* Work to complete *
Within the entries below, the lines from the one with "Instruction: Click the T" through the one with "Task: Click the #3447 - SC-19 title bar" are to be set down exactly, both ends kept.

*** Block opens ***

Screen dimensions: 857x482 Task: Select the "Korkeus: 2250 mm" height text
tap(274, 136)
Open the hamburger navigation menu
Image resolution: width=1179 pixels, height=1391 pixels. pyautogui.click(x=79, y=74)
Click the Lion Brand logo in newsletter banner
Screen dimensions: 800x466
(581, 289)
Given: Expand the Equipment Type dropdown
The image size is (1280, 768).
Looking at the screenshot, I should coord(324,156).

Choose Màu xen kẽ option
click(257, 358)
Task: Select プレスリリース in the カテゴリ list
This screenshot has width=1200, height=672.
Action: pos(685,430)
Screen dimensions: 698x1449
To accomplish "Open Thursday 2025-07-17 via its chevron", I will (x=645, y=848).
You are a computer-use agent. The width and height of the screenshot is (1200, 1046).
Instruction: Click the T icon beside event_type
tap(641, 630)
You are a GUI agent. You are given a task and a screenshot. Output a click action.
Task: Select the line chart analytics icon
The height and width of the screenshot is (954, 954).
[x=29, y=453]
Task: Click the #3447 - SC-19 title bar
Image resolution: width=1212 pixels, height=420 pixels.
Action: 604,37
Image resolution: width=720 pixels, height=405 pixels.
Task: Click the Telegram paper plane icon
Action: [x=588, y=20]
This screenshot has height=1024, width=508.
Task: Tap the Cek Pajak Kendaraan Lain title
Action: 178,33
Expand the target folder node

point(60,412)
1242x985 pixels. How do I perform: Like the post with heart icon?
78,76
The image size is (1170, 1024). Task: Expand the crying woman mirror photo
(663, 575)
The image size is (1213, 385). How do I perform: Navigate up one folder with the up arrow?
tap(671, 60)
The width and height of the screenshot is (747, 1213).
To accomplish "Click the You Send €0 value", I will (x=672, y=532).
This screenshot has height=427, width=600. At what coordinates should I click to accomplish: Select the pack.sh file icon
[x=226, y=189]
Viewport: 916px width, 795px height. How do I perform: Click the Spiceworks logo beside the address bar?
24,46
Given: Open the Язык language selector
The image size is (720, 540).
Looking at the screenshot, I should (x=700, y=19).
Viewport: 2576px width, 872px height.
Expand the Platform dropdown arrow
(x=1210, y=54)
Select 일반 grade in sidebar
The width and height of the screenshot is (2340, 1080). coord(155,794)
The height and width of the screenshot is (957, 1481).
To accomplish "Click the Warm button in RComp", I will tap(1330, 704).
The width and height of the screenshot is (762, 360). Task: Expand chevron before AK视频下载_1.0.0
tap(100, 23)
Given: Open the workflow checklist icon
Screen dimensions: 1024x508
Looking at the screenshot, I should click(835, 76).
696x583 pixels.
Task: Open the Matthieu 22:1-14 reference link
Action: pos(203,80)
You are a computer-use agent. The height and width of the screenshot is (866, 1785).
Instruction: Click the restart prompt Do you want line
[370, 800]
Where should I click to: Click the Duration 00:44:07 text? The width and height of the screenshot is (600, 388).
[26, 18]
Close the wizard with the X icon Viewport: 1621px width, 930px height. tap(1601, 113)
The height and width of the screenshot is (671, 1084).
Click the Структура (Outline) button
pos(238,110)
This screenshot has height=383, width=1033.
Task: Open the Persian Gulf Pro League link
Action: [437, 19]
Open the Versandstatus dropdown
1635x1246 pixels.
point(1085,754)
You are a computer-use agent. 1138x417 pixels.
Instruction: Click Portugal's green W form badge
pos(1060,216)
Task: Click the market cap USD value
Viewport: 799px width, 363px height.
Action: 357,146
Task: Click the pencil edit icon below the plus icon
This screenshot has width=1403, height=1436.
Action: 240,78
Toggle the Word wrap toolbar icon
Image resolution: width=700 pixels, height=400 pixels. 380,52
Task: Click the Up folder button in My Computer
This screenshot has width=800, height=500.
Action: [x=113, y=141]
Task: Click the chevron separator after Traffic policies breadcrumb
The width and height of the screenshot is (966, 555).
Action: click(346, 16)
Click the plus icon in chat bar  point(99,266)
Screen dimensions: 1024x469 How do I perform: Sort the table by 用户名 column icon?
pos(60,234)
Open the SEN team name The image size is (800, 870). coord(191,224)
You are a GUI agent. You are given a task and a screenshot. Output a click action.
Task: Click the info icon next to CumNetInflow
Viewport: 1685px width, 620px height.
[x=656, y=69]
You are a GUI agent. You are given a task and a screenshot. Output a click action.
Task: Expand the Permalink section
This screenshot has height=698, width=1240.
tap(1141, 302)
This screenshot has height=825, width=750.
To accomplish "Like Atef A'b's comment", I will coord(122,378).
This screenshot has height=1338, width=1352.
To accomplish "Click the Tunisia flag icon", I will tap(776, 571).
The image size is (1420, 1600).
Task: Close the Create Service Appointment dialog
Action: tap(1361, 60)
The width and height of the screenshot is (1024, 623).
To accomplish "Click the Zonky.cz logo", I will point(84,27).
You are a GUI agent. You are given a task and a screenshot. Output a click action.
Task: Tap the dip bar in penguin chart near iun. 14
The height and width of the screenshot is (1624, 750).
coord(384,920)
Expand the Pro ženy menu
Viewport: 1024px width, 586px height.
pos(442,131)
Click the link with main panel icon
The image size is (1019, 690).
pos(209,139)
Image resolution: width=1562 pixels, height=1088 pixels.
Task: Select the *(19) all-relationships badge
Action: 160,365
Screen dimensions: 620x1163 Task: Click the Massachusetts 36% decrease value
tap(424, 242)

*** Block closes ***

* Result for this exercise *
Instruction: Click the T icon beside event_type
tap(641, 630)
You are a GUI agent. You are given a task and a screenshot. Output a click action.
Task: Select the line chart analytics icon
The height and width of the screenshot is (954, 954).
[x=29, y=453]
Task: Click the #3447 - SC-19 title bar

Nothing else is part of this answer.